The gunfire stopped. The silence was worse. The heavy boots were entering the lounge, crunching on the sea of broken glass.

"Wolf!" Sasha called out, her voice echoing in the ruined room. "Come out. Make it easy. Don't make us hurt the others."

 

"Harry," Eiden whispered, grabbing the boy's shoulder. "Can you overload that radio? The waterproof one?"

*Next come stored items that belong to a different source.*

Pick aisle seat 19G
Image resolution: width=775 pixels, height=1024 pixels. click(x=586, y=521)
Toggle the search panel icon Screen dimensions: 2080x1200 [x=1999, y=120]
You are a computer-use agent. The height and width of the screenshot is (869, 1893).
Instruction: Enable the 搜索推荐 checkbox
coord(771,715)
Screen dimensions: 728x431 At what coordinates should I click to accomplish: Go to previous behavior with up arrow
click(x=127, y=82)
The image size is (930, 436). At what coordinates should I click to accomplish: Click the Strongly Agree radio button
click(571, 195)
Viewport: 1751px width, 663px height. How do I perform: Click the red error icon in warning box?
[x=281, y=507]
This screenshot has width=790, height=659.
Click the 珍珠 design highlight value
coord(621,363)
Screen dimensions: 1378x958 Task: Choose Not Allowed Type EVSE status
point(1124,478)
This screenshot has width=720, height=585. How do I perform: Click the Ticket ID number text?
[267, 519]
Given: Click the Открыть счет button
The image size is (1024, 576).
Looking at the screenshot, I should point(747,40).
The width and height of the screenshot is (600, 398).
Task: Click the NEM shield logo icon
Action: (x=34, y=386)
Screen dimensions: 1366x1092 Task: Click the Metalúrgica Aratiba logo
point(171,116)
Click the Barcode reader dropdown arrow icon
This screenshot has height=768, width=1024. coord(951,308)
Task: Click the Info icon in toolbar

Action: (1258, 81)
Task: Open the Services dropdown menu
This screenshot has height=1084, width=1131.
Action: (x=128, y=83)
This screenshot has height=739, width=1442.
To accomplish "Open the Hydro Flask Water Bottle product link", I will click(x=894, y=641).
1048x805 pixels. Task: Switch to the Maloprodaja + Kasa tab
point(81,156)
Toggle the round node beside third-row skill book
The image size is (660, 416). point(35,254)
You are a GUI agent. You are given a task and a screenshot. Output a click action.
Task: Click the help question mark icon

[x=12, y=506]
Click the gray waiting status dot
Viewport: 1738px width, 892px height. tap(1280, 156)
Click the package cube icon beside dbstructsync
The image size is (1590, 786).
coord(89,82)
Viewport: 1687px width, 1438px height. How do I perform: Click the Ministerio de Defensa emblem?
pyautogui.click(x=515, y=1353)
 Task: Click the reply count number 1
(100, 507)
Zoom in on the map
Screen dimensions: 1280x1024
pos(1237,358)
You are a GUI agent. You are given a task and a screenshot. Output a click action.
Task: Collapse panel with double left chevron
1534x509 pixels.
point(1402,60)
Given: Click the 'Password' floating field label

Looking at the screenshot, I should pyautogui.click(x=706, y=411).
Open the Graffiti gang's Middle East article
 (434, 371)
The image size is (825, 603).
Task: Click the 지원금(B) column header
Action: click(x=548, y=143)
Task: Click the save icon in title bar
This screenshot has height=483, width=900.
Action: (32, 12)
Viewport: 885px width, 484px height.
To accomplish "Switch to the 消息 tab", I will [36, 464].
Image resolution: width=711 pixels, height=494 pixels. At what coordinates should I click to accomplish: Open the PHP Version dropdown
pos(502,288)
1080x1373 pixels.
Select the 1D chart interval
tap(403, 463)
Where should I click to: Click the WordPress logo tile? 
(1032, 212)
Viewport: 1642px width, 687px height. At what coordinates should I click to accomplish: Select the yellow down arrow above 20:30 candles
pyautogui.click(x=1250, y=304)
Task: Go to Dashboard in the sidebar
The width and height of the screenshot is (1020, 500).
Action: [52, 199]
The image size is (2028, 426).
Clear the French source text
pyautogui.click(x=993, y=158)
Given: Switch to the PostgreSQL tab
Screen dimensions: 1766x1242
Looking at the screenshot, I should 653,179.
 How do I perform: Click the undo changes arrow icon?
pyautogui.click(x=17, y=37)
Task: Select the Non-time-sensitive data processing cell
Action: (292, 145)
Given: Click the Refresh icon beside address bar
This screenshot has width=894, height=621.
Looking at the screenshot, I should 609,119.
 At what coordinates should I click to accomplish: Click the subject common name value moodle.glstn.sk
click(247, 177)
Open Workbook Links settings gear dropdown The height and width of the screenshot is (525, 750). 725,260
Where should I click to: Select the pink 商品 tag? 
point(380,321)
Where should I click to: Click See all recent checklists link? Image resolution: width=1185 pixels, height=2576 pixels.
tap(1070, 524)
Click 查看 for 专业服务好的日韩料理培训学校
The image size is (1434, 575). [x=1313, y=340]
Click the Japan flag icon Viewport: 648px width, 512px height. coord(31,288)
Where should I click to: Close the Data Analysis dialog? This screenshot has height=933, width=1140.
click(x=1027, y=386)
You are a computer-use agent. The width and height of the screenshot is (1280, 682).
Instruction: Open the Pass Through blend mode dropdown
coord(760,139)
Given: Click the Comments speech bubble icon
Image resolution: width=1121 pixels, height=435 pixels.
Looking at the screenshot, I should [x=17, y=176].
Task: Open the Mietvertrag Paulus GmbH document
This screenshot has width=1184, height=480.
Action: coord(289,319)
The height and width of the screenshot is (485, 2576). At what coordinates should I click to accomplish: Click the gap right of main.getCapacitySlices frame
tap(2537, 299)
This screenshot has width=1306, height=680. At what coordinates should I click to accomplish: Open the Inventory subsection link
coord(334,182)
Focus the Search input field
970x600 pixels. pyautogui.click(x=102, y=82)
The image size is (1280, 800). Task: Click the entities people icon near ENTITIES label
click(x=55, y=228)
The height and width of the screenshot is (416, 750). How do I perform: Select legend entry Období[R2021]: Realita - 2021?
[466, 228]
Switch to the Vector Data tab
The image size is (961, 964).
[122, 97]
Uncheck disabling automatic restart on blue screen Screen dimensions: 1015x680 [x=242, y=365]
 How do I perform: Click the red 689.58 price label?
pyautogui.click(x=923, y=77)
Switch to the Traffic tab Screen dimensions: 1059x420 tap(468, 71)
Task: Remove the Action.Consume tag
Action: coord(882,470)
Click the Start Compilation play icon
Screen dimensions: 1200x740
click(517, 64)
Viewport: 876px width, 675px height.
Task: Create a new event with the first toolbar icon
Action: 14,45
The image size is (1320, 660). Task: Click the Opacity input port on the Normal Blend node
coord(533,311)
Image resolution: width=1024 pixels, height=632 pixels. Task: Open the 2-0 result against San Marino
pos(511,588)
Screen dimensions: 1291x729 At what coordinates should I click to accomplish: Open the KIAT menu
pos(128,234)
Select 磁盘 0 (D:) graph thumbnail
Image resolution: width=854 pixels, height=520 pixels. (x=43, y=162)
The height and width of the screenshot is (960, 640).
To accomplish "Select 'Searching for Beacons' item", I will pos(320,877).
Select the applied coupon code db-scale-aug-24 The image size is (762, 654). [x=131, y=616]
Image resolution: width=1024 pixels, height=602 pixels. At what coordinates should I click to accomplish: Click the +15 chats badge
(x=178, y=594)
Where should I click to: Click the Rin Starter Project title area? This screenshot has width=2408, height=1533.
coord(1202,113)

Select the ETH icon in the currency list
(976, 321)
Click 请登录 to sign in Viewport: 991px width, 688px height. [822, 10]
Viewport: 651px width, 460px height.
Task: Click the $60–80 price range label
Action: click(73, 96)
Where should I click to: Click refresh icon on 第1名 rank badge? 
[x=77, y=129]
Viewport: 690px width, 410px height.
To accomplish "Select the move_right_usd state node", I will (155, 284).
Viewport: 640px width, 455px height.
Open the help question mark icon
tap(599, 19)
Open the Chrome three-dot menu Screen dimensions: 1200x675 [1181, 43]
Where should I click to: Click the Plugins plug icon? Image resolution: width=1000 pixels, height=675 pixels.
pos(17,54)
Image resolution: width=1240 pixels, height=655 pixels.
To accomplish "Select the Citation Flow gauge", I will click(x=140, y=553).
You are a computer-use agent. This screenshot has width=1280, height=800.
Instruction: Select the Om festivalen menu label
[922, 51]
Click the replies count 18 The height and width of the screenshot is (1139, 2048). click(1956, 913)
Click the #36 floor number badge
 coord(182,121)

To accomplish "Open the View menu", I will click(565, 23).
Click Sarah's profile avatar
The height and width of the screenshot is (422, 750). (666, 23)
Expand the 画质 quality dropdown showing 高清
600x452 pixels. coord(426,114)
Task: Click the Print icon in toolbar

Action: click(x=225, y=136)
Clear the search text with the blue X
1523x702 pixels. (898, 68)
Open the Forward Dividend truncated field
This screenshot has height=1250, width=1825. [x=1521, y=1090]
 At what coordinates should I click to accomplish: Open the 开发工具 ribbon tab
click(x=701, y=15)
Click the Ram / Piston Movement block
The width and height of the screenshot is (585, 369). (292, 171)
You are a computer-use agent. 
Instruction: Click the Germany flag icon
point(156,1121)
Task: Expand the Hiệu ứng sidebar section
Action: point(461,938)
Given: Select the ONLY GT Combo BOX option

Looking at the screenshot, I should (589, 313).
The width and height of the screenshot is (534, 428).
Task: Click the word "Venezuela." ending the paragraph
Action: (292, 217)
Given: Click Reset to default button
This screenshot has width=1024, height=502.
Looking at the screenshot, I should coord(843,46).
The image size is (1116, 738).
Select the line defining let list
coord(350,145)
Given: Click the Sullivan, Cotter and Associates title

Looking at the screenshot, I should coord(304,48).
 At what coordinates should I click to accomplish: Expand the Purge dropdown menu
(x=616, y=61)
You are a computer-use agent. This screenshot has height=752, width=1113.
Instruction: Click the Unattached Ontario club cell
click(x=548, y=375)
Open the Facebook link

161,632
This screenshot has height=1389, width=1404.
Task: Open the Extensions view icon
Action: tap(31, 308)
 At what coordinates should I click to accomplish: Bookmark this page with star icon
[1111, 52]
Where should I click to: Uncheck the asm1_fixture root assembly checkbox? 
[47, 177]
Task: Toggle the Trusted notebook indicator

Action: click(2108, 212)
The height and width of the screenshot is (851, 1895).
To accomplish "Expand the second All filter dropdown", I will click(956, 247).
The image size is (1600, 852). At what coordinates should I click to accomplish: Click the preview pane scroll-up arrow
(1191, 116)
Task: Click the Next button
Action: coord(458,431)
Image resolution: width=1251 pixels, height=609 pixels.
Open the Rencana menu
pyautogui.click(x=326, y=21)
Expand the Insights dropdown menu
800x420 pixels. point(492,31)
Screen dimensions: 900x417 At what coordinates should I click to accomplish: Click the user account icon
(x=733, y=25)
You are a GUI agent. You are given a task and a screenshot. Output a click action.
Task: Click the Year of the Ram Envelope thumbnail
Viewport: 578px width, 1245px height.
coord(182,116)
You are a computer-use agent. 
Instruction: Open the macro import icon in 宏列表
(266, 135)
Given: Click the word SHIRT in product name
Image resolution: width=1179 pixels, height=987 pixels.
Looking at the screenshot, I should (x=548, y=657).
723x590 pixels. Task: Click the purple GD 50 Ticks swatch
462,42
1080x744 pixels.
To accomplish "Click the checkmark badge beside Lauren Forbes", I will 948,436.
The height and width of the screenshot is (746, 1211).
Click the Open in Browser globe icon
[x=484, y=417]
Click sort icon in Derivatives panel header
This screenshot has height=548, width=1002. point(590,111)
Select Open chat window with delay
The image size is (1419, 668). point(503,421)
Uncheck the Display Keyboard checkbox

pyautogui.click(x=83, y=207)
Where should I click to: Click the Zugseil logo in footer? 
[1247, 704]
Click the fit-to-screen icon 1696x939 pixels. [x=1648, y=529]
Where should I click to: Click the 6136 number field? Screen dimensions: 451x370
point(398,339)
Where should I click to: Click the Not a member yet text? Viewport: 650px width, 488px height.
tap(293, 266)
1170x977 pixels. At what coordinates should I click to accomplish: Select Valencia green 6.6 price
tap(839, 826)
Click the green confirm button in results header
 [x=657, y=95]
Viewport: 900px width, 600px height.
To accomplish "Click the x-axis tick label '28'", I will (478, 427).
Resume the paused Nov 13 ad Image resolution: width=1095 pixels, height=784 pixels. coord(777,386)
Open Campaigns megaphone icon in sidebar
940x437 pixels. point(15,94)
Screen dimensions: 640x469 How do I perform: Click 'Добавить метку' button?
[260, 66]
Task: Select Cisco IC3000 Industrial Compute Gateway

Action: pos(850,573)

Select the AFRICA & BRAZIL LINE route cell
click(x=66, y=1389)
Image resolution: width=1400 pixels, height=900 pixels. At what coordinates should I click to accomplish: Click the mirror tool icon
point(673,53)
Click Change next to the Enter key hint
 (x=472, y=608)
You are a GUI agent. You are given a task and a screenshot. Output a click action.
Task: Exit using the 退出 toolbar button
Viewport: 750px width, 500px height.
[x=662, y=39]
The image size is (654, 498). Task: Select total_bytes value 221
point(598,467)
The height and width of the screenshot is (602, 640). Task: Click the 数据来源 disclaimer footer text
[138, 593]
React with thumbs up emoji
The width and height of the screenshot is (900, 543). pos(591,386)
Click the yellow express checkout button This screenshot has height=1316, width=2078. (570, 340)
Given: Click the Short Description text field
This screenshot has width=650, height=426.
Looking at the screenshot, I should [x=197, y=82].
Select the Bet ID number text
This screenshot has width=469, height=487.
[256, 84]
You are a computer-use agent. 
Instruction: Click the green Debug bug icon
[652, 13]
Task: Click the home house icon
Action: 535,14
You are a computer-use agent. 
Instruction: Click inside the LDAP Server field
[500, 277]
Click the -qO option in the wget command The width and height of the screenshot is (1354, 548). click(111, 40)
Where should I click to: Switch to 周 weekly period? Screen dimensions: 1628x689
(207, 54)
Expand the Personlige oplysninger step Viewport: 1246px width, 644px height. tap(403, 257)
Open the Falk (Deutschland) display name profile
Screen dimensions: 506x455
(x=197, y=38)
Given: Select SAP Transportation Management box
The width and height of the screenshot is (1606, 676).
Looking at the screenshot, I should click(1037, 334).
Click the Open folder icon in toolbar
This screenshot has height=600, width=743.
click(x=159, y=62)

Harry looked at the device in Eiden's hand. His eyes widened behind his crooked glasses. "The battery... it's a high-density lithium cell. If I short the regulator... it'll create a thermal runaway. It won't shatter the ship, but it'll be a flashbang."

"Do it. Now."

Harry grabbed the radio. His hands, usually clumsy and nervous, were steady now with purpose. He popped the back casing, twisted two wires together, and jammed a silver fork from the bar into the casing to bridge the connection. The device started to hiss and smoke.

"Fire in the hole!" Harry yelled, his voice cracking, and threw the radio over the bar.

 

BANG-FLASH!

A blinding white light, brighter than the lightning outside, filled the room, accompanied by a deafening POP that sucked the air out of the lounge.

"EYES! CONTACT FRONT!" Luna screamed, blinded.

"NOW!" Eiden roared.

 

The team moved as one, a desperate, improvised unit.

Eiden vaulted the bar. He didn't have a machine gun, but he had momentum and rage. He landed on the first guard, a Shadow in black armor. Eiden didn't punch; he used the knife, jamming it into the gap in the armor at the shoulder, severing the nerve. The man dropped his weapon, screaming.

Emily was right beside him. She had grabbed a bottle of expensive vodka from the shelf. She smashed it over Sasha's helmeted head. The glass shattered, and the alcohol blinded her friend, seeping into the visor.

"Sorry, Sasha," Emily hissed, and kicked her square in the chest plate, sending her flying back out onto the rain-slicked deck.

 

"Left flank!" Hazel shouted, spotting a guard aiming at Eiden's exposed back.

Before the guard could fire, a heavy silver serving tray slammed into his face with a metallic CLANG.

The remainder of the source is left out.